LOCHAK, Danièle, Les droits de l’homme, 3e éd., Paris, 2011, la Découverte, p.127
HERARD, Jean Robert, le temps des souvenirs : le mouvement démocratique en Haïti 1971-1986, C3 éditions, Port-au-Prince, 2018, p. 287.
MORTIME, Antonal, le droit à l’éducation, un idéal à atteindre en Haïti, [En ligne], Le droit à l’éducation, un idéal à atteindre en Haïti – Collectif Haïti France (collectif-haiti.fr), 2009, consulté le 4 novembre 2022.
RUMBOLD, Yvens, les Duvalier dans l’histoire d’Haïti : répression dans la presse critique, [En ligne], Les «Duvalier » dans l’histoire d’Haïti : répression de la presse critique – AyiboPost, novembre 2028, consulté le 4 novembre 2022.
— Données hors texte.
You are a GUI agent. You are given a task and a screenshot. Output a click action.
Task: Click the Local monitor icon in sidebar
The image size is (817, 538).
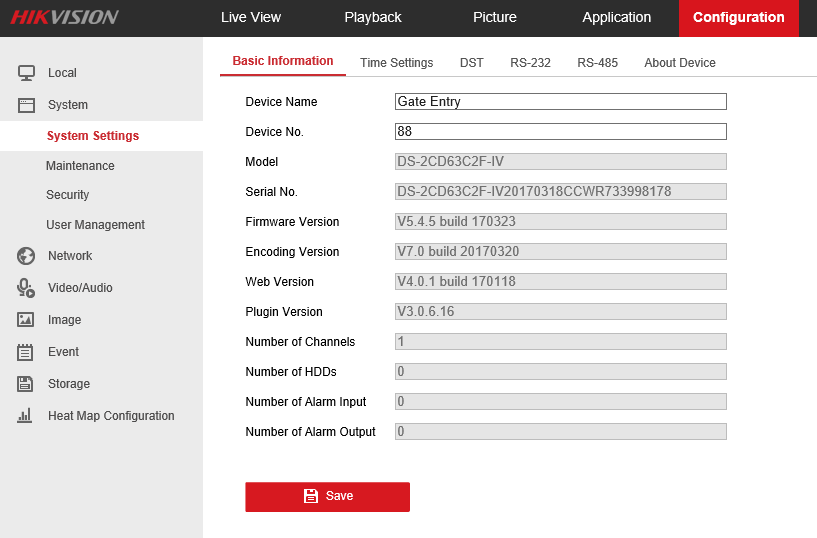26,73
SAGESSER, Caroline, les droits de l‘homme, [En ligne], https://www.cairn.info/revue-dossiers-du-crisp-2009-2-page-9.htm, 2009, consulté le 20 novembre 2022.
TIBERE, Jean Junior F., le Droit à l’alimentation en Haïti, [En ligne], Le Nouvelliste | Le droit à l’alimentation en Haïti, 2018, consulté le 4 novembre 2022.